-- GIVEN RECORDS follows --

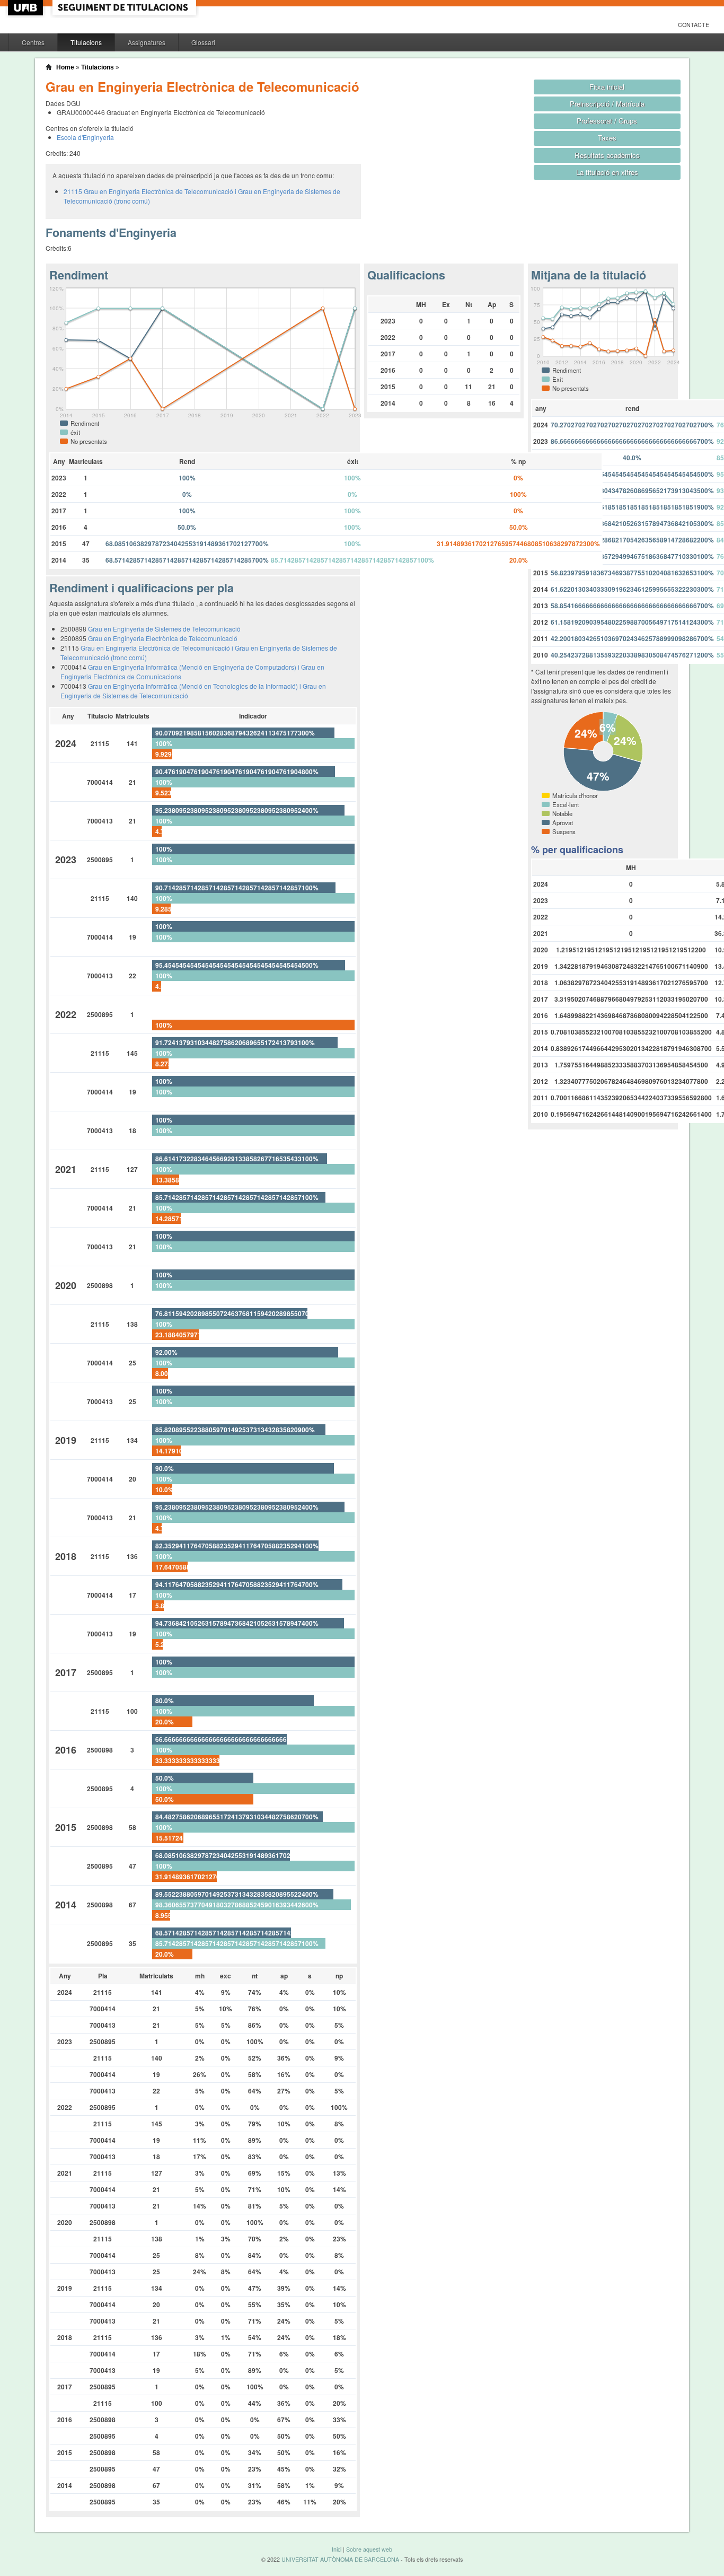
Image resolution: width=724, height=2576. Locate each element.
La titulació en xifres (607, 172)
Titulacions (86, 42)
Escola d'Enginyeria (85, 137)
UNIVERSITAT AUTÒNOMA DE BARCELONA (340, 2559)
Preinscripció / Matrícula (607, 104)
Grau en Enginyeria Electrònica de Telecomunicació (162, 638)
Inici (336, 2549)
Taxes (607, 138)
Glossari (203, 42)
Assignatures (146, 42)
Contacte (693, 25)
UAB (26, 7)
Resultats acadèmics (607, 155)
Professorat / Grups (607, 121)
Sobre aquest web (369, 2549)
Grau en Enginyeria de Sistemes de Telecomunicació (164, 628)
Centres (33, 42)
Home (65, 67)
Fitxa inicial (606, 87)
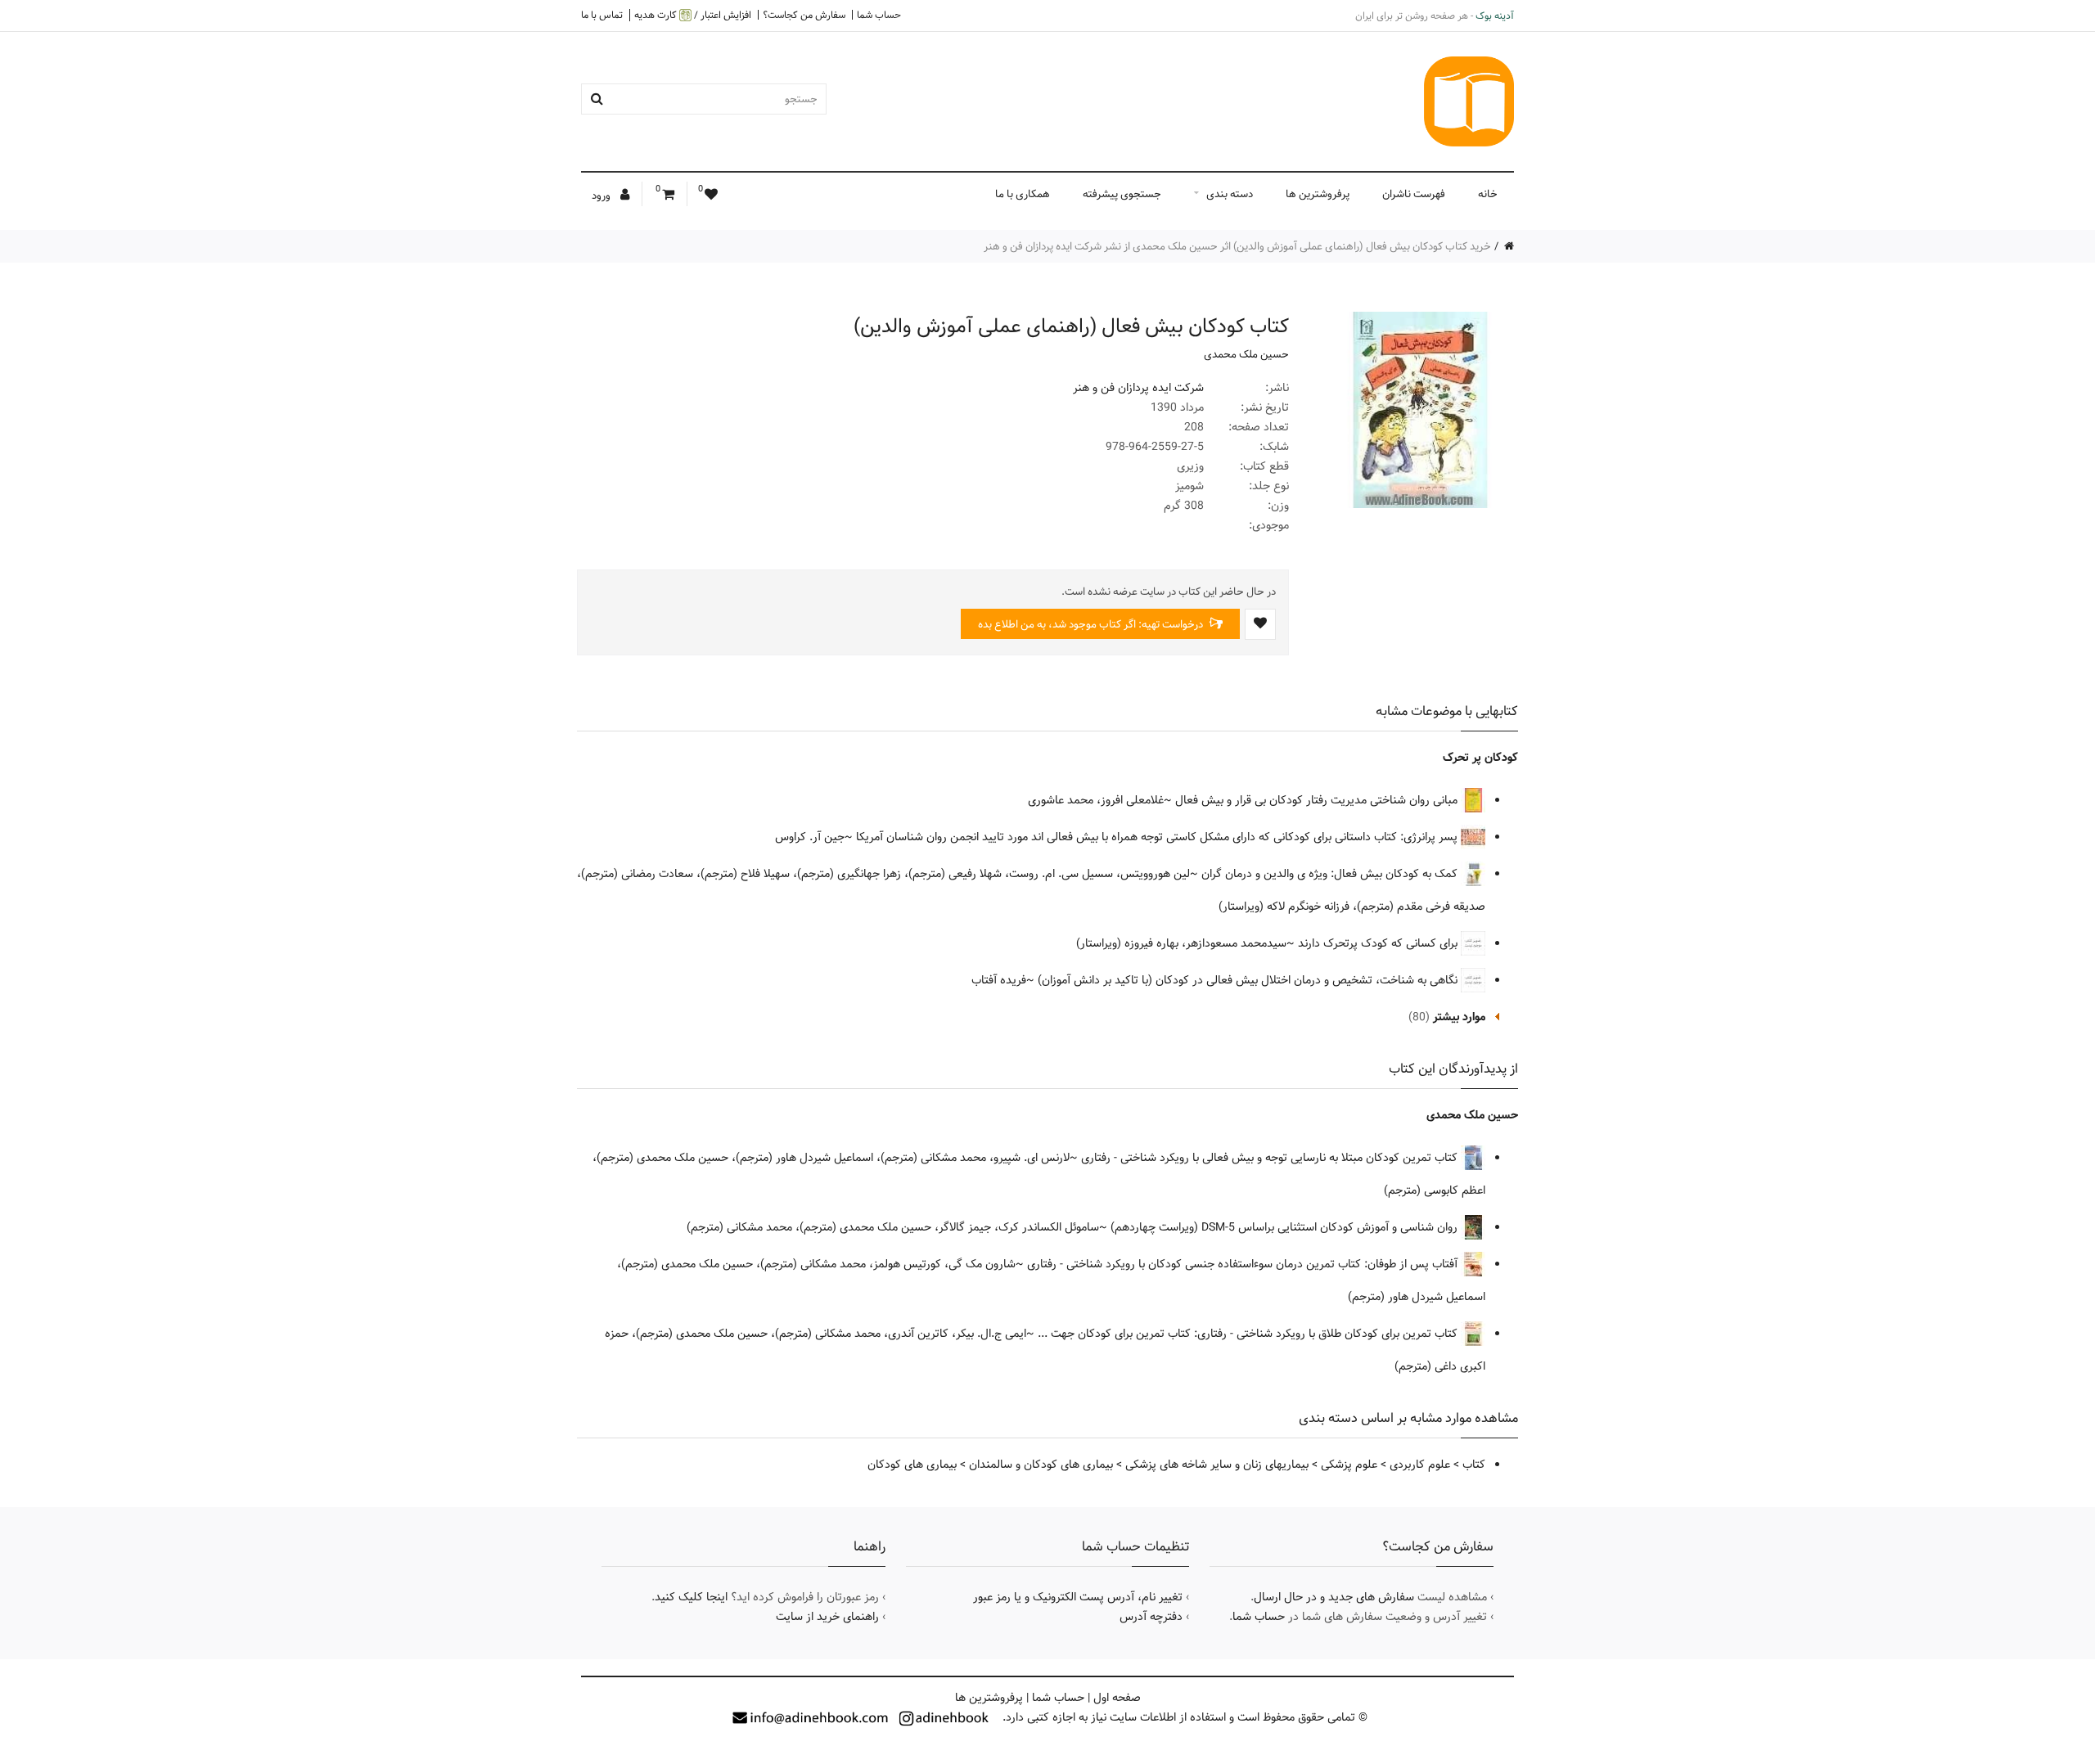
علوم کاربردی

-- GIVEN RECORDS concluded --

**TASK DETAILS**
Output nothing except the lines from the one containing "Professorat / Grups (607, 121)" through the final line of the entries, repeated exactly and free of pictures.

**SOLUTION FOR THIS TASK**
Professorat / Grups (607, 121)
Sobre aquest web (369, 2549)
Grau en Enginyeria de Sistemes de Telecomunicació (164, 628)
Centres (33, 42)
Home (65, 67)
Fitxa inicial (606, 87)
علوم کاربردی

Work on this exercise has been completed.